Another inherited project, which was planned before but inaugurated after I became Chair, is our digitization conveyor project (see The Plant Press 19(2): 6, 7. 2016). The scale of the accomplishments here in the last ten months is phenomenal. As of last week, 566,824 herbarium specimens have been digitized, their label data have been or are now being transcribed, and the specimen images and information will soon be fully searchable on our website. This is currently the largest herbarium digitization project in the Western Hemisphere and to put the scale of what has been accomplished into perspective, I need only add that the average size of the 3,200 institutional herbaria in the world is a modest 100,000 specimens! As with the symposium, this project also is a partnership. The Digitization Program Office (DPO) of the Smithsonian Institution has been a driving force, our principal benefactor, and the administrative contact with Picturae, the Dutch company that owns and runs the conveyor belt and that subcontracts the transcriptions being done in Suriname. The very hard work in getting us to this point has been that of not only the contractors employed by Picturae, but also Botany and Museum staff and contractors who planned the project, prepared the specimens for digitization, verified the transcriptions, and who are now importing the data into our collections database.

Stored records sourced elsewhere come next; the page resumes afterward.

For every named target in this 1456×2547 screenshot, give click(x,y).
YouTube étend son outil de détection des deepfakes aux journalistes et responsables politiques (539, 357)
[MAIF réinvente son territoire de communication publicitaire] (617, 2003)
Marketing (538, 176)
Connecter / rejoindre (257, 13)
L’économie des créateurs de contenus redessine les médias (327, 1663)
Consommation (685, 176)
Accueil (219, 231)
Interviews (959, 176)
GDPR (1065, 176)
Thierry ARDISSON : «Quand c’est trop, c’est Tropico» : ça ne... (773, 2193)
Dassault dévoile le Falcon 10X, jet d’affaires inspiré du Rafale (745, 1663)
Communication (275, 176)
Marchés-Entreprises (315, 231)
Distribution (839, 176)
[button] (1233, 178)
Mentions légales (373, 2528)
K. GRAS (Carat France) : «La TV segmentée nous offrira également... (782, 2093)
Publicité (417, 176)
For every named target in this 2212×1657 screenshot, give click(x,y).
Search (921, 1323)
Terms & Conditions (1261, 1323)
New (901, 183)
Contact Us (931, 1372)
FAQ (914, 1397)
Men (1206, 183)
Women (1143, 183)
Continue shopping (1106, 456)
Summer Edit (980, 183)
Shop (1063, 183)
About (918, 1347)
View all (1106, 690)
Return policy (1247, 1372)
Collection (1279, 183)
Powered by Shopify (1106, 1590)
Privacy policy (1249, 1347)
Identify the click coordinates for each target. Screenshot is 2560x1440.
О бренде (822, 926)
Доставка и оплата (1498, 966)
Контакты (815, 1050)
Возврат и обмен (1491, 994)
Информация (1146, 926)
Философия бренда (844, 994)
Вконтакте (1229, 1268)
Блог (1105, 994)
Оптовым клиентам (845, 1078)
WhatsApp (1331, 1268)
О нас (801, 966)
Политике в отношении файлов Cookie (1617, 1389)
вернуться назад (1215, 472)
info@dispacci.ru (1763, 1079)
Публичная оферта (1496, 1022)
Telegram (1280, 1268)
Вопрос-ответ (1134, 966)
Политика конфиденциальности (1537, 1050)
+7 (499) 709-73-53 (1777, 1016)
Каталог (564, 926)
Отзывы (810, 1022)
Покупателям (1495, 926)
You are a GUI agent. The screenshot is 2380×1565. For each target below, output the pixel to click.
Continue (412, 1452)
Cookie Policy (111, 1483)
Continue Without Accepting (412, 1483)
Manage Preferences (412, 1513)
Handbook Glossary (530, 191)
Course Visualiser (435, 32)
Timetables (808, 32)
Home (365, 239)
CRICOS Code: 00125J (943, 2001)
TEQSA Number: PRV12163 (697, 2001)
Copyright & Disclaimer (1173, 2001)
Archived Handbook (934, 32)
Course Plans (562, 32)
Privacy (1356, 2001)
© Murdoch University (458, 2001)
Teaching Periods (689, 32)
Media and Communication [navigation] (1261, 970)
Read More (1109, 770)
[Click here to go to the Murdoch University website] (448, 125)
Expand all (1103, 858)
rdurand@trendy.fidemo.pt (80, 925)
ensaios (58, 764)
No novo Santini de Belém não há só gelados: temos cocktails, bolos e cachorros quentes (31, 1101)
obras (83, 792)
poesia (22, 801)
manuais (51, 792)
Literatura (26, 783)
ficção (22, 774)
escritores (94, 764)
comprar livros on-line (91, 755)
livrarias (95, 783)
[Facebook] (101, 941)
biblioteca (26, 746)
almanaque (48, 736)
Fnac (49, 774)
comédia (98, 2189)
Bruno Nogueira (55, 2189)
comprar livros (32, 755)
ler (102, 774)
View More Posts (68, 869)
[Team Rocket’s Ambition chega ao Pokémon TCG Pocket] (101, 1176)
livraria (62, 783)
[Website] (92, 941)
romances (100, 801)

The past year has also seen a transformation in the U.S. National Herbarium, which although far from complete, augers well for the future. The new cases designed to house our bulky bamboo collections (see The Plant Press 19(2): 8. 2016) have been installed and the specimens transferred from the old cases to the new. We are poised as well to order new cases for the ferns and for an area currently used as our specimen sorting center and these will be in place before the end of the year. The sorting center will be relocated and this will provide room for us to expand the Asteraceae. The new cabinetry was purchased with monies awarded by the Smithsonian’s Collections Care and Preservation Fund (CCPF) for which we are extremely grateful. A separate CCPF grant is helping us to process a large backlog of grass specimens that will free up space and generate a significant amount of exchange material. A separate, moderately controversial change was the reintegration of the D.C. (District of Columbia) Herbarium into the main collection. Space and the need to focus staff resources on other matters drove this decision. In addition, we also came to the conclusion that the most efficient organization of the U.S. National Herbarium is to have the least number of separate collections possible.
Having taken stock of a few of our major activities where do we go now? There will be another Smithsonian Botanical Symposium in May 2017 and we have initiated a discussion with the U.S. Botanic Garden about the theme. We are continuing the digitization of the herbarium and are beginning to think about how we can use very large data sets to address and answer questions with herbarium specimens that we could not imagine doing before. We are reorganizing the phanerogamic portion of the herbarium as a prelude to converting our filing scheme to a modern one that better reflects our understanding of phylogeny. Finally, you might ask why these things matter. They matter because we are trying to support and improve our research on the systematics and evolution of plants, fungi (i.e., lichens), and algae.